Yo, Texas: Protecting Transgender Rights Is Not Dangerous, but Discrimination Is

Thirteen states have filed an amicus brief against the Texas challenge to bathroom access. Thirteen states have filed an amicus brief against the Texas challenge to bathroom access. (Photo: hermitsmoores / Flickr)

A dozen states and the District of Columbia have a message for Texas: The sky does not fall when policy makers seek protections for transgender people.

In an amicus brief filed with a federal court in Texas on Wednesday, the attorneys general of 12 states and the District of Columbia, led by Attorney General Bob Ferguson of Washington, came out swinging against a Texas-led lawsuit challenging the Obama administration’s May 2016 guidance directing public schools to protect the civil rights of transgender students, including their right to use the bathrooms and locker rooms that correspond to their gender.

Texas and 10 other states filed a lawsuit against the guidance soon after, claiming that school districts that choose not to comply with the guidance could lose federal funding under Title IX, the federal statute that protects against gender discrimination in public schools. The Education and Justice Departments have released guidance saying that Title IX protects against discrimination based on both biological sex and gender identity, a move that opponents say circumvents Congress.

The states, which include Oklahoma, Louisiana, Wisconsin and several others with socially conservative administrations, have asked a federal court in Wichita Falls, Texas to issue an injunction against the Obama administration that would block the federal government from issuing guidelines that prohibit employers and school districts from discriminating against transgender people, particularly when it comes to using the bathroom.

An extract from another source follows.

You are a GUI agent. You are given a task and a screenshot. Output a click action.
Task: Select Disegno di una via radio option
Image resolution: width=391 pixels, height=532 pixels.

Washington and the other states filing the amicus brief in opposition to the request for an injunction have all instituted explicit protections for transgender people or modified anti-discrimination laws to include “gender identity.” They argue that their experience shows that Texas and its allies have no grounds to continue policies that allow discrimination against people on the basis of gender identity.

“We are clear that our experience [has been] a positive one, and I think the court can benefit from our perspective,” Ferguson told reporters on Wednesday. In a statement, he called the Texas lawsuit “just another example of the discrimination that transgender individuals experience” and denounced it as an attempt to “hide behind unfounded safety concerns.”

The plaintiffs argue that an injunction is needed because school districts will either lose Title IX funding or be forced to spend a considerable amount of money remodeling bathrooms to accommodate transgender students. Moreover, the plaintiffs, which include rural school districts in Texas and Arizona, also reference concerns over “safety” and “sex crimes” in school bathrooms, perpetuating hateful myths about transgender people — particularly transgender women — that have been debunked many times over.

However, the states opposed to the injunction point out that schools are not actually required to build “single user” restrooms to accommodate transgender students and quell the concerns of parents. The experience of school districts in more progressive states shows such measures are unnecessary. Public schools in Los Angeles, for example, report that they have had “no issues, problems or lawsuits” since instituting a 2004 policy that allows transgender students to use the bathroom that corresponds to their gender.

Nearly 20 states offer protections for transgender people in one way or another, and none of the states have experienced an increase in sexual violence since instituting the policies — some as far back as 25 years ago, according to the National Task Force to End Sexual and Domestic Violence Against Women, an organization that represents shelters and crisis centers in 43 states.

“We’ve protected gay and transgender people from discrimination in Washington for 10 years, with no increase in public safety incidents as a result,” said former Snohomish County Sherriff John Lovick, who is quoted in the amicus brief opposing the injunction request.

Ferguson and his allies argue that Texas does not face “irreparable injury” if its schools comply with the federal guidance, rather it’s the transgender individuals — who already face high rates of violence — who are likely to be harmed by continued discrimination in schools, which causes “stigma, isolation and exclusion.”

The plaintiffs have no real data to back up their claims, which are more likely based in “negative attitudes, misunderstandings or misplaced fear about transgender people,” says Ferguson.

The federal court in Wichita Falls has a history of siding with Texas in its challenges against federal policies and some observers expect that the case will eventually end up in the US Supreme Court.

The states that joined Washington in filing the brief supporting transgender rights are California, Connecticut, Delaware, Illinois, Maryland, Massachusetts, New Hampshire, New Mexico, New York, Oregon, Vermont and the District of Columbia.

Plaintiffs supporting Texas’ case are Alabama, Arizona, Wisconsin, West Virginia, Tennessee, Maine, Oklahoma, Louisiana, Utah and Georgia.

Arkansas, Kansas, Michigan, Montana, Nebraska, North Dakota, Ohio, South Carolina, South Dakota and Wyoming filed a similar lawsuit challenging the Obama administration’s transgender guidance earlier this month.